EXERCISE AIM:
Do these statements agree with the review of The Terrorist Image: (a) the book speaks mostly to a specialist audience, (b) Winter's analysis is driven by three related questions, (c) the representation of "the Mujahidin" shows the soldier only as a relentless combatant? Answer yes or no for each, quoting the review's deciding words.

PAGE EXCERPT:
Review – The Terrorist Image

The Terrorist Image: Decoding the Islamic State’s Photo-Propaganda
By Charlie Winter
Hurst Publishers, 2022

Situated within the broader context of political communication and visual representation, Charlie Winter’s book, The Terrorist Image, offers an exhaustive and brilliant account of the Islamic State’s use of photography to imagine, convey, and construct reality in view of its ideological and strategic goal(s).  For anyone (un)familiar with the discussion around the media campaign strategies of terrorist organisations such as the Islamic State (see for example: Winkler, El-Damanhoury, Saleh, Hendry, and El-Karhili 2021), Winter’s book contributes significantly to this by exploring the “cultural and doctrinal values” that underpin such visual practices (p.3). While this book speaks mostly to a specialist audience, including terrorism researchers, students, experts or practitioners, the simplicity and directness of its writing, supported by a logically apt structure, makes it highly readable and potentially accessible to a wider audience beyond its intended target.     

Throughout Winter’s analysis – which is driven by two related questions: first, to identify what the Islamic State uses images for, and second, how these articulate meanings about the group, its ideological and strategic goals, and sphere of influence – readers encounter the representation of the Islamic State (and its antagonists) through photo-propaganda. This visual representation ultimately produces ideal worlds which are diametrically structured by two “global themes” of Jihad and Khilafah (Caliphate), war(time) and peace(time), self and others. This binary of war and peace (see Barkawi’s work for an excellent critique), which is central to the group’s visual rendition, is indeed convoluted and often reflects a long-standing struggle against ‘the adversaries’ of Islam in which the Islamic State emerged and visualises itself as a significant, if not the chosen, prosecutor of this protracted war (p.17). Amongst several examples, to briefly illustrate, readers encounter the representation of “the Mujahidin” (or soldier) which succinctly portrays a double image of the Islamic State’s soldier: idealised as a relentless combatant involved in an enduring battle on the one hand, and as a submissive devotee whose piety ensures his ultimate victory, on the other (Winter 2022, pp. 46-55).

EXERCISE DATA:

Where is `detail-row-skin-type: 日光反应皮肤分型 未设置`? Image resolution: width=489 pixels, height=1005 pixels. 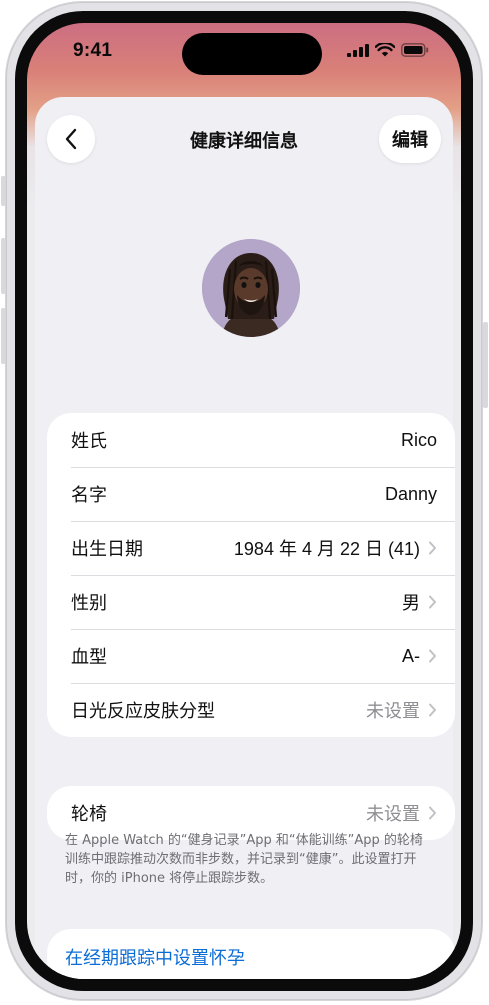 detail-row-skin-type: 日光反应皮肤分型 未设置 is located at coordinates (251, 710).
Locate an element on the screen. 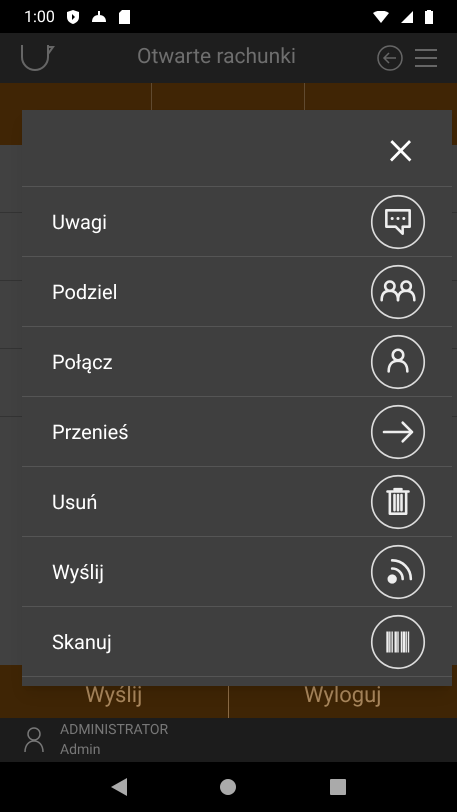  home-circle-icon is located at coordinates (228, 787).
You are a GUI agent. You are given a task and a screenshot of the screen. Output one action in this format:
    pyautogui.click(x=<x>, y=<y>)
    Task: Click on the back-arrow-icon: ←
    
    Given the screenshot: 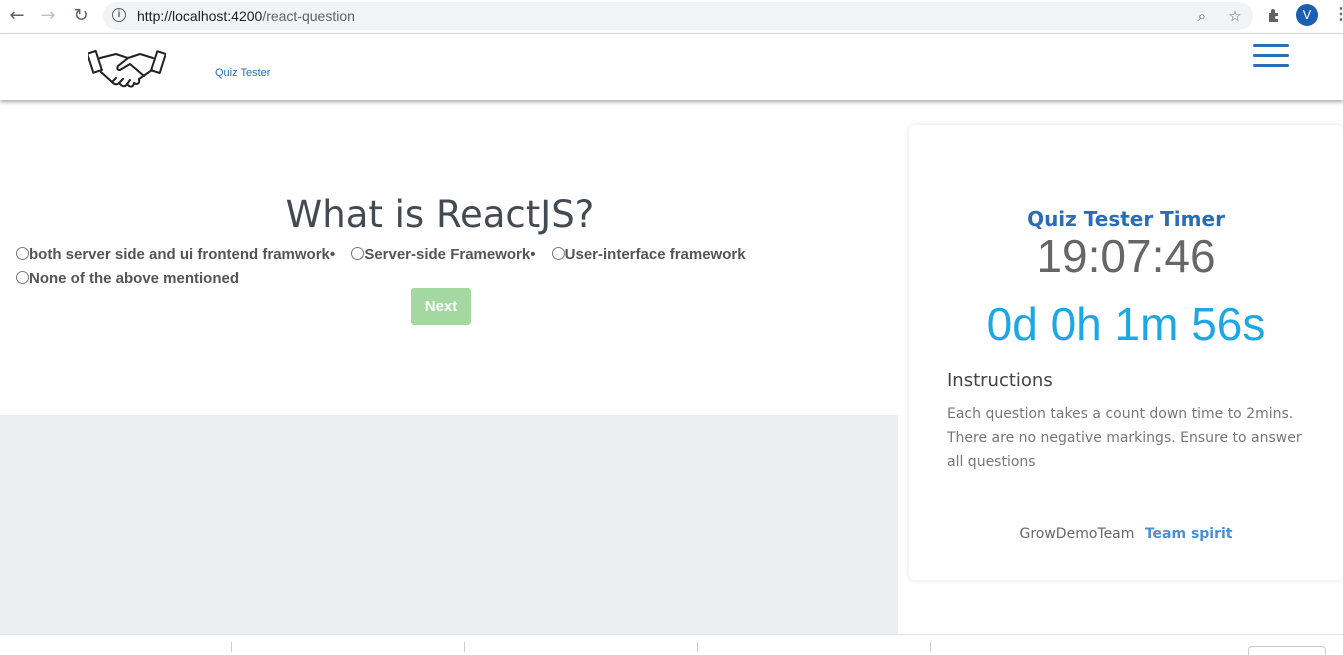 What is the action you would take?
    pyautogui.click(x=17, y=16)
    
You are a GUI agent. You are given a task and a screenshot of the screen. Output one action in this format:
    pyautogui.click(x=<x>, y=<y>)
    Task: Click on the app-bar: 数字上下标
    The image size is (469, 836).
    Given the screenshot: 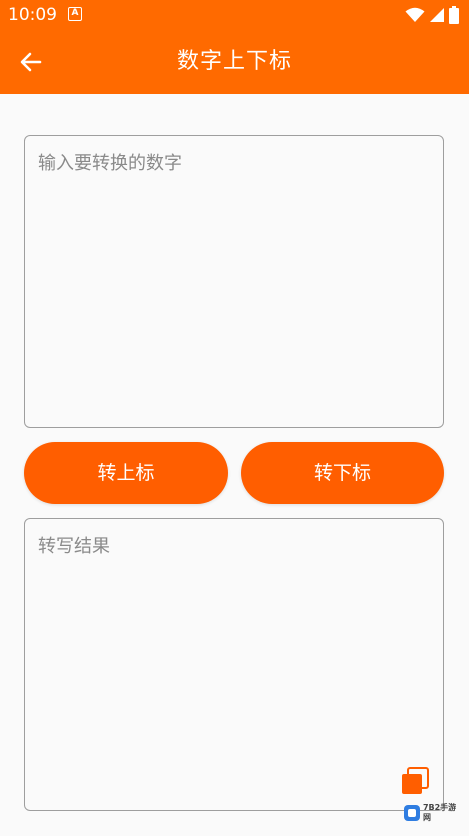 What is the action you would take?
    pyautogui.click(x=234, y=62)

TASK OUTPUT:
(a) Yes: "this book speaks mostly to a specialist audience"
(b) No: "driven by two related questions"
(c) No: "succinctly portrays a double image of the Islamic State’s soldier"